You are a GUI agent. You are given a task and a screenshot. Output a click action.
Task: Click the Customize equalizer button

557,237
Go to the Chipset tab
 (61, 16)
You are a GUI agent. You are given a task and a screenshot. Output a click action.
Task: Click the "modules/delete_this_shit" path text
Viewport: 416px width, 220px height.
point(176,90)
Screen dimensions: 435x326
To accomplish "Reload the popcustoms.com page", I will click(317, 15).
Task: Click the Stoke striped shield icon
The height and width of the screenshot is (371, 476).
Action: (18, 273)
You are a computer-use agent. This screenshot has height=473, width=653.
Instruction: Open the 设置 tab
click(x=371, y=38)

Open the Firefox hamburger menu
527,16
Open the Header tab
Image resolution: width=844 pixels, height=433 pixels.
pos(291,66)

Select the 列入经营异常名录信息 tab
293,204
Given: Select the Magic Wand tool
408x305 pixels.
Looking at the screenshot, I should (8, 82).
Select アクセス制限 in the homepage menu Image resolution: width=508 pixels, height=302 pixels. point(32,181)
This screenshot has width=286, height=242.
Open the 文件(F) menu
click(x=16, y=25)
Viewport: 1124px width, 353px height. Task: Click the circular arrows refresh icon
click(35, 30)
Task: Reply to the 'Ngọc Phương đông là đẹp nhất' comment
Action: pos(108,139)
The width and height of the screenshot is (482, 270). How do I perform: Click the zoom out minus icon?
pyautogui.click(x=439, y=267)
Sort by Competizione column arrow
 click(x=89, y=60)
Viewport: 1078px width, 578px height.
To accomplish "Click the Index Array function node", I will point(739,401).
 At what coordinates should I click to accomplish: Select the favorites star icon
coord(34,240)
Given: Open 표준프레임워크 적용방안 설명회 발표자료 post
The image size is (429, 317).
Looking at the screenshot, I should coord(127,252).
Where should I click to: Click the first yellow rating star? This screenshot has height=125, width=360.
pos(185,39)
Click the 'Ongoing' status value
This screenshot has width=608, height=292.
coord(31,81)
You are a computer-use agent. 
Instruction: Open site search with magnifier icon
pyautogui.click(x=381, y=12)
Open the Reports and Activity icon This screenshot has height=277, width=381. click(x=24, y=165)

================================

PROBLEM REQUIREMENTS =>
The whole of the material above is to be restated exactly.

EXERCISE RESULT =>
You are a GUI agent. You are given a task and a screenshot. Output a click action.
Task: Click the Customize equalizer button

557,237
Go to the Chipset tab
 (61, 16)
You are a GUI agent. You are given a task and a screenshot. Output a click action.
Task: Click the "modules/delete_this_shit" path text
Viewport: 416px width, 220px height.
point(176,90)
Screen dimensions: 435x326
To accomplish "Reload the popcustoms.com page", I will click(317, 15).
Task: Click the Stoke striped shield icon
The height and width of the screenshot is (371, 476).
Action: (18, 273)
You are a computer-use agent. This screenshot has height=473, width=653.
Instruction: Open the 设置 tab
click(x=371, y=38)

Open the Firefox hamburger menu
527,16
Open the Header tab
Image resolution: width=844 pixels, height=433 pixels.
pos(291,66)

Select the 列入经营异常名录信息 tab
293,204
Given: Select the Magic Wand tool
408x305 pixels.
Looking at the screenshot, I should (8, 82).
Select アクセス制限 in the homepage menu Image resolution: width=508 pixels, height=302 pixels. point(32,181)
This screenshot has width=286, height=242.
Open the 文件(F) menu
click(x=16, y=25)
Viewport: 1124px width, 353px height. Task: Click the circular arrows refresh icon
click(35, 30)
Task: Reply to the 'Ngọc Phương đông là đẹp nhất' comment
Action: pos(108,139)
The width and height of the screenshot is (482, 270). How do I perform: Click the zoom out minus icon?
pyautogui.click(x=439, y=267)
Sort by Competizione column arrow
 click(x=89, y=60)
Viewport: 1078px width, 578px height.
To accomplish "Click the Index Array function node", I will point(739,401).
 At what coordinates should I click to accomplish: Select the favorites star icon
coord(34,240)
Given: Open 표준프레임워크 적용방안 설명회 발표자료 post
The image size is (429, 317).
Looking at the screenshot, I should coord(127,252).
Where should I click to: Click the first yellow rating star? This screenshot has height=125, width=360.
pos(185,39)
Click the 'Ongoing' status value
This screenshot has width=608, height=292.
coord(31,81)
You are a computer-use agent. 
Instruction: Open site search with magnifier icon
pyautogui.click(x=381, y=12)
Open the Reports and Activity icon This screenshot has height=277, width=381. click(x=24, y=165)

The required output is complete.